Direction A:
Please print the Digimon interview excerpt from "Ookubo: Since Digimon" up to and including "would feel natural.".
Direction B:
In the Digimon interview, which anime gave Habu the idea of making the protagonist a cyber detective?
Direction C:
Translate this sentence from the Digimon interview into Spanish: "We worked hard on making our version of “modern Tokyo”, so that it would feel natural."

Extract provided:
begin

Ookubo: Since Digimon lore was already well-established, we focused on creating a story around it. After that was where the story would be set. We worked hard on making our version of “modern Tokyo”, so that it would feel natural.
Habu: For this game, we made the real world actually give off a genuine sense of realism. I hope players will find it interesting and fun to see monsters appearing on a familiar backdrop. The anime had been invoking this kind of image ever since Digimon Adventure, we thought that we wanted to try achieving this in a game, and we were able to do so for this one. On top of that, I got the idea for making the protagonist a cyber detective from the anime Digimon Adventure 02, which was broadcast in 2000. In Digimon Adventure 02, everyone gathered in the computer lab or some similar location after school, accessed the Digital World from there, and would resolve incidents that occurred both in the Digital World and real world. It was a very attractive concept, so we used that as a reference and created a story where a group of friends gather in a detective agency saying things like “it’s not this one, but it’s not this one either” while addressing ongoing incidents. Also, when we were making Digimon Adventure for the PSP, I was given an opportunity to talk to the Digimon Adventure anime’s Director Kakudou about Digimon. Director Kakudou told me, “Digimon may have already existed as entities like youkai, ghosts, or spirits. Maybe these spirit-like beings were recognized as Digimon programs to humans through computers…” It was very interesting to me. So the way that Digimon incidents in the real world are portrayed like ghost stories takes inspiration from this idea.
–From what I’m hearing so far, I don’t think there’s a producer who loves his own work as much as you do. (laughs)
–If Habu-san is like that, I feel like a lot of people must have been thinking, “he’s so persistent!” Is that what happened, Ookubo-san?

end

Data provided:
begin

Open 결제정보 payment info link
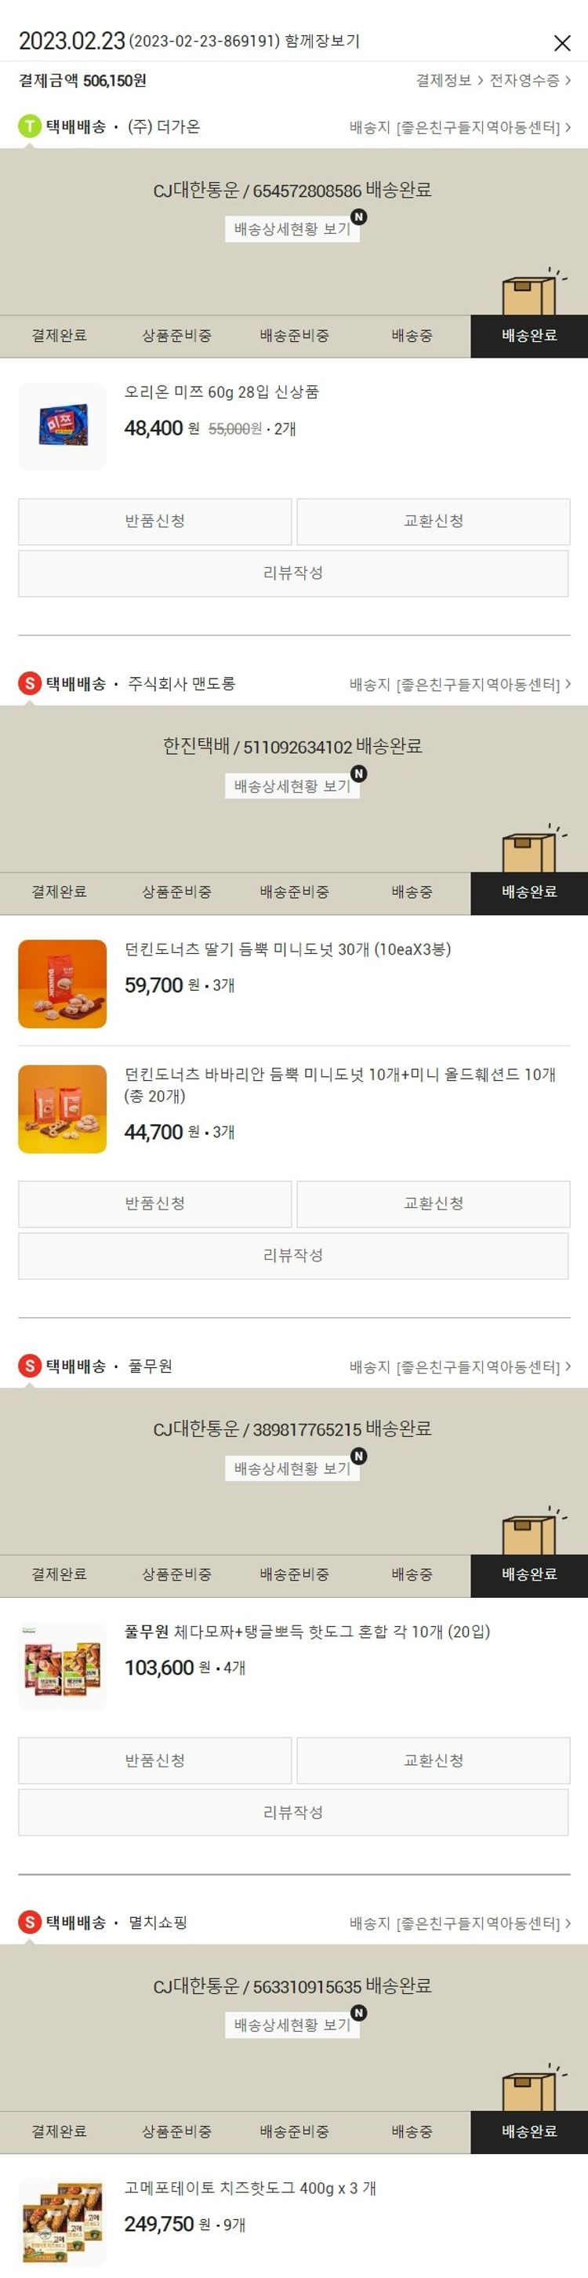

end

Task answer A:
Ookubo: Since Digimon lore was already well-established, we focused on creating a story around it. After that was where the story would be set. We worked hard on making our version of “modern Tokyo”, so that it would feel natural.

Task answer B:
Digimon Adventure 02

Task answer C:
Trabajamos mucho en crear nuestra versión del “Tokio moderno”, para que resultara natural.